Inspired by the duality of the modern life, Ira Druzhinina presented an eclectic collection that explored the way our natural desires are increasingly being corrupted by our transhumanist ideals and reliance upon technology. Dresses and coats rendered in carpet-like fabrics and embellished with woodland nature prints were set against eclectic neons and latex, while patchwork was hemmed with acid yellow-tinted feathers. In a nod to sustainability, almost half of the materials used to create the collection were sourced from eBay or Etsy.
‘Siberia, but make it modern’ could be the unofficial ethos of Daria Norkina’s bold designs. Boasting babushka scarves and weather-proof jackets, Norkina’s collection paid homage to her Tyumen roots, whilst simultaneously reframing traditional Russian style within the context of contemporary fashion. Combining elements of traditional folklore with a subtle industrial and streetwear aesthetic, the collection proved as whimsical as it was wearable.

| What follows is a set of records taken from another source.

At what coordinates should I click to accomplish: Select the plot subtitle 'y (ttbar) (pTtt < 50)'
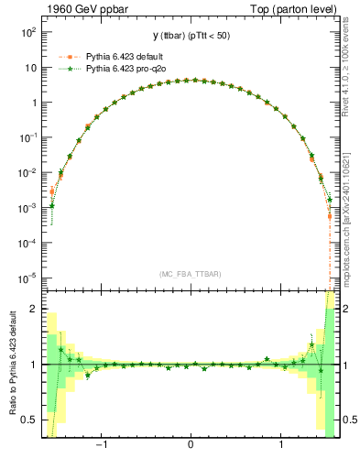pos(190,36)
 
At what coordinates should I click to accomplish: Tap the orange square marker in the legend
pos(64,56)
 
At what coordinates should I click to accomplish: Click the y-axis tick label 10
pos(29,68)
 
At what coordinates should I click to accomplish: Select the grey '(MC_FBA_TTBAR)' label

Sticking to the old adage of telling what you know, Korinna Polinskaya’s offering was inspired by Russia—in both its darkness and light. Taking its name from the Russian word Skazka, meaning fairytale, the collection took a narrative format, telling a story with each look. Rural childhood memories, Moscow’s chaos and the city’s violent past were rendered in a powerful colour-scheme of black, yellow and greys, complete with a koromyslo (an old-fashioned yoke used for carrying water) emulating the image of rural life in Eastern Europe. Asymmetric cuts, ruched fabrics and loud patterns culminated in hard-edged urbanwear, amalgamating the essence of old with an aesthetic that was distinctly new.